A Romance of Wastdale
- First edition
- Author: A.E.W. Mason
- Language: English
- Genre: Drama
- Set in: English Lake District
- Publisher: E. Mathews
- Publication date: 1895
- Publication place: United Kingdom
- Media type: Print
- Pages: 139

= A Romance of Wastdale (novel) =

1895 novel by A.E.W. Mason

A Romance of Wastdale is the first novel of the English author A.E.W. Mason, published in 1895.

==Plot==
After an absence of three years, David Gordon returns to the farmhouse in Wastdale in the Lake District where he and two climbing companions, Arkwright and Hawke, had been in the habit of spending their Easter vacations. He is to be married to Kate Nugent in a week's time in Keswick. Gordon explains to the landlady that Arkwright had died the previous year, while climbing in Switzerland. In attempting to open a bottle of wine, Arkwright had accidentally broken the bottle and had sliced an artery in his wrist. Gordon did what he could, but in the absence of medical aid his friend had died overnight on the rockface. Gordon is estranged from his other companion Austen Hawke – they had become rivals for Kate – and he is horrified when the landlady tells him that Hawke still returns to climb every Easter, and is at this moment staying at a nearby inn.

Gordon had met Kate three years earlier at Hawke's house in London. He idolized her excessively, re-fashioning a second world in her image, and he had been unhappy when, after her mother had died eight months into their engagement, Kate had insisted on travelling alone to India to visit her uncle.

Gordon pays an evening visit to Hawke at the inn. Hawke receives him suspiciously, and apparently with fear. As he leaves to return to the farmhouse, Gordon see a woman quietly come along the lane and enter the inn. It is Kate. He finds a convenient vantage point outside Hawke's open window from where he is able to see and hear the interview. Hawke is in possession of incriminating letters, sent to him by Kate while he and she were both in India. Although she recovers some, others he keeps, evidently intending blackmail. As Kate leaves the inn, devastated and dejected, Gordon confronts her and demands an account of what happened in India.

Kate confesses that she and Hawke had had an affair, although it did not last long, he proving to be a manipulative bully. Kate says that she had never truly loved Gordon and that she had gone to India to escape the shackles of his infatuation for a while: "I always felt as if I was being lifted up reverently and set on a very high and a very small pedestal. And there I had to stand, with my heels together, and my toes turned out, in an attitude of decorum until you had gone. Well, you want people with flat heels to enjoy that. I always wore high ones, and the attitude tired me."

Gordon finds it quite impossible to change his idealistic worldview of Kate, and is oblivious to the possibility of forgiveness. He is unable to accept reality, asking her to say that it was not after all true. She should lie if she must, and he would believe the lie. That she cannot do, and the engagement evidently must be broken off. Gordon says he will take the blame upon himself.

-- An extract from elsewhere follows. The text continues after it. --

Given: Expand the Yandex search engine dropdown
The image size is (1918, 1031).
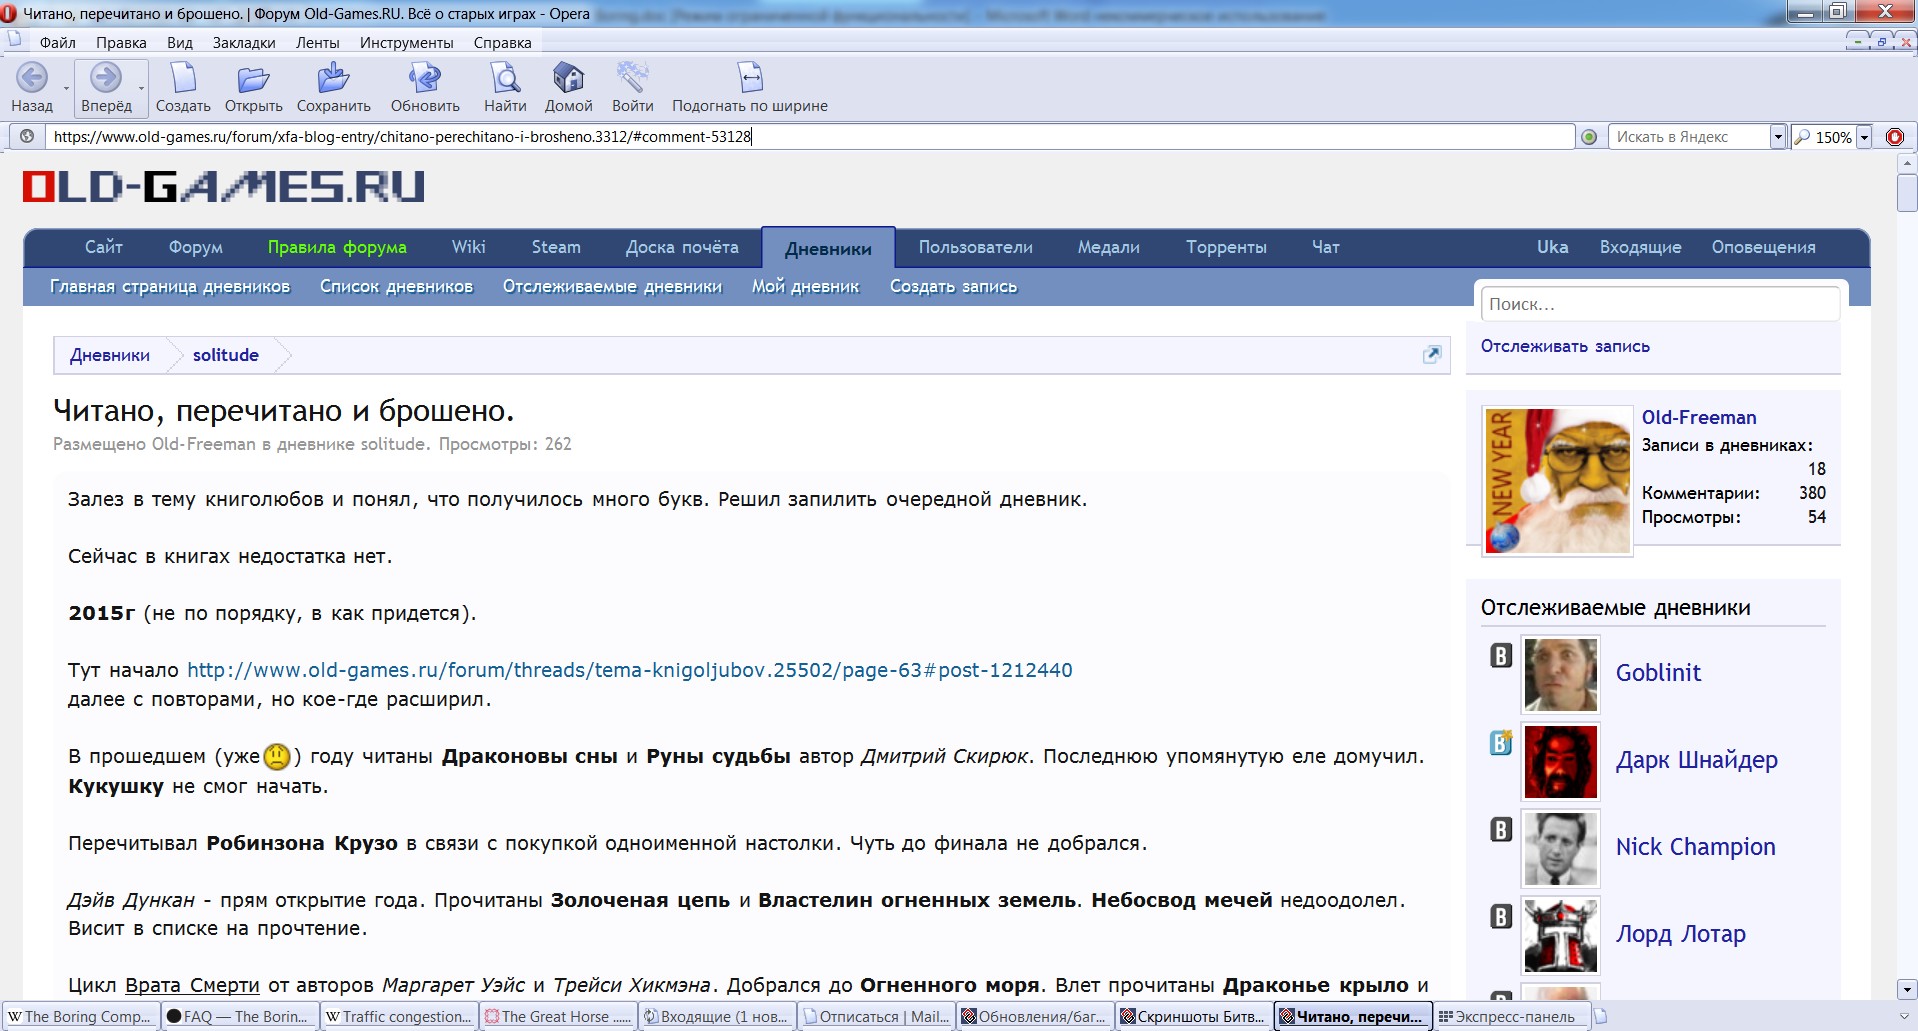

Gordon covertly follows Hawke as he climbs in the hills, intending murder. He accosts Hawke on a high ledge in the mist, pretending the meeting was a coincidence. Hawke, seeking to be friendly, pulls out a bottle of brandy for warmth, asking Gordon to knock the neck off as the cork has been pushed in too deep. Gordon, remembering Arkwright's death and recognising an opportunity in similar circumstances, slides a hidden knife along the bottle and drives it with all his strength into Hawke's wrist. Hawke bleeds to death in the cold, and Gordon retrieves the letters from his inside pocket.

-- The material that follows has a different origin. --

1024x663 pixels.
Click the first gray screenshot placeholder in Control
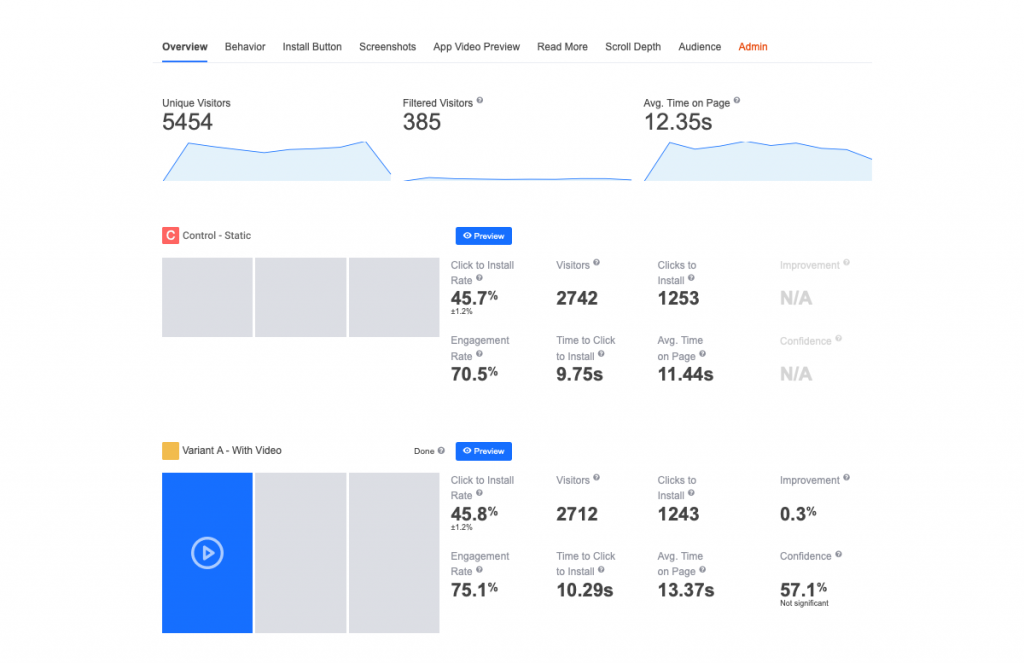(207, 297)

Two days later, Gordon's own body is found at the bottom of a gully at the water's edge, one hand still clutching a torn scrap of sodden paper.

== Principal characters ==

- David Gordon, young climber
- Kate ('Kitty') Nugent, Gordon's fiancée
- Austen Hawke, Gordon's former climbing companion, now rival for Kate
- Arkwright, Gordon's former climbing companion (deceased)

==Background==
An 1896 review in The Bookman noted that the novel had had an unfortunate history, with the publisher to whom Mason had sent the manuscript dissolving their partnership while he was away climbing in the Tyrol. The manuscript disappeared, but luckily was ultimately re-found and accepted.

== Critical reception ==
In his 1923 review of contemporary authors, Arthur St John Adcock noted that the publication of this, Mason's first novel, in 1895 was well enough received by the critics, but public interest was lukewarm, and "Mason seems to have suppressed it with unnecessary rigor."

==Film adaptation==
In 1921 the novel was adapted into a film of the same name by Maurice Elvey.